Precision and modesty equal poetry in Ziemele’s painterly environments, that are choreographed in a masterful way across all parameters of a given space. Here, the painting is a performative act: stripped bare, it wanders across the room, adorns the doorway, levitates over the ceiling, adapting classical architectural components by almost mimicking them in a freestyle embrace. Amanda’s is a generous gesture — towards the painting itself, towards space, as well as (and perhaps most importantly) towards the viewer. The artist keeps activating the viewer’s attention, guiding the gaze in an almost cinematic manner, a one-long-shot-camera movement, comparable with the painterly move. The simplicity of an elemental form, along with the basic brushstroke act, makes it an unusual proposal which seduces the viewer with its freshness and certain wickedness, a sense of humour, allure of temptation. Here, the painting appears as a sensual practice, with care for materiality, with a focus on a texture, with gentle narrative nods towards childhood, memory, a need of protection, a critical nostalgia.

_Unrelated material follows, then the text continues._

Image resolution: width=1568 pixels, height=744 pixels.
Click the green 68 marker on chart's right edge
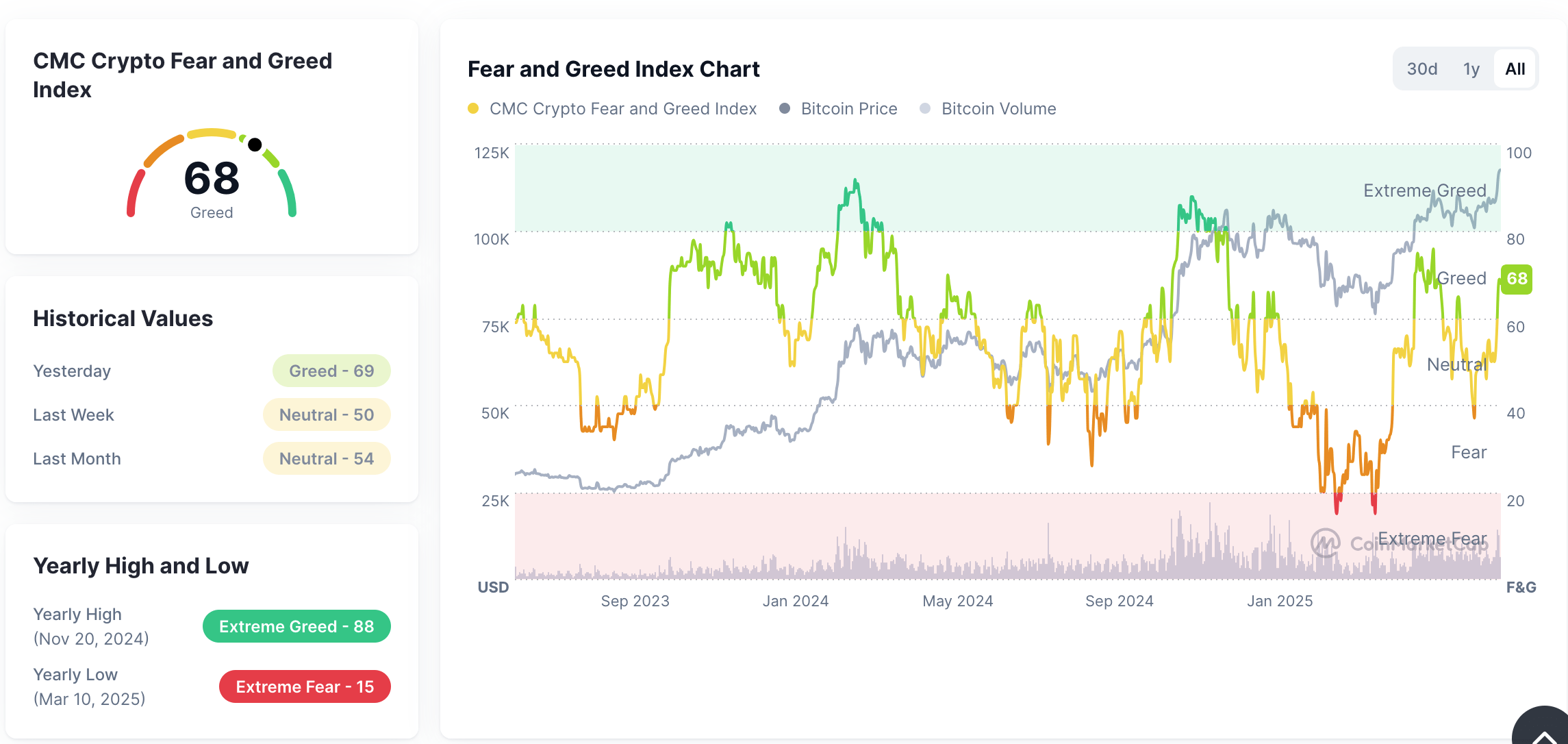pos(1515,279)

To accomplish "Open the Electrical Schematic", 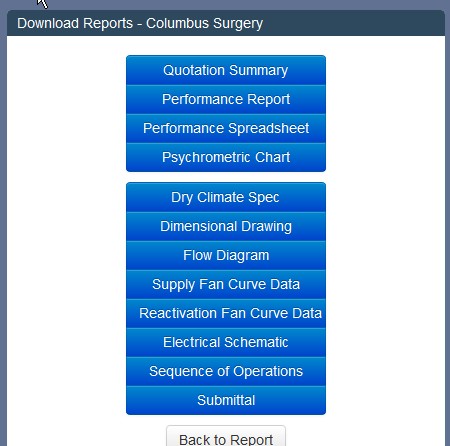I will point(226,342).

In a subtle though bold act of subversion, Amanda Ziemele transforms the pavilion’s interior into a living organism, taming space, animating dimensions, letting us, the viewers, develop a romance of polyphonic space. This is a space of a desired welcome, a habitat of hospitality. Here, a space is both — a promise and a doubt, “upward, and yet not northward”, or as yet another poet would say: “hinauf und zurück”, a heterotopic zone of movement and exploration, a transition towards wondrous simultaneity of a (hyper)spatial experience.
Following Edwin A. Abbott’s 1884 novella Flatland. A Romance of Many Dimensions’s Shakespearian thread: “O day and night, but this is wondrous strange… and therefore as a stranger give it welcome’, Ziemele unfolds the mysteries of three dimensions in a fluid transition from flatland to thoughtland by creating a microcosm of embrace and unconditional hospitality under threat.
This is Amanda’s version of a mature space, a counter-phantasmagoria, resisting exhaustion and fatigue, a space with an attitude, ready to think and host the irregular world of contemporary society. The healing — the necessity of healing — is what Amanda’s project ultimately offers to us.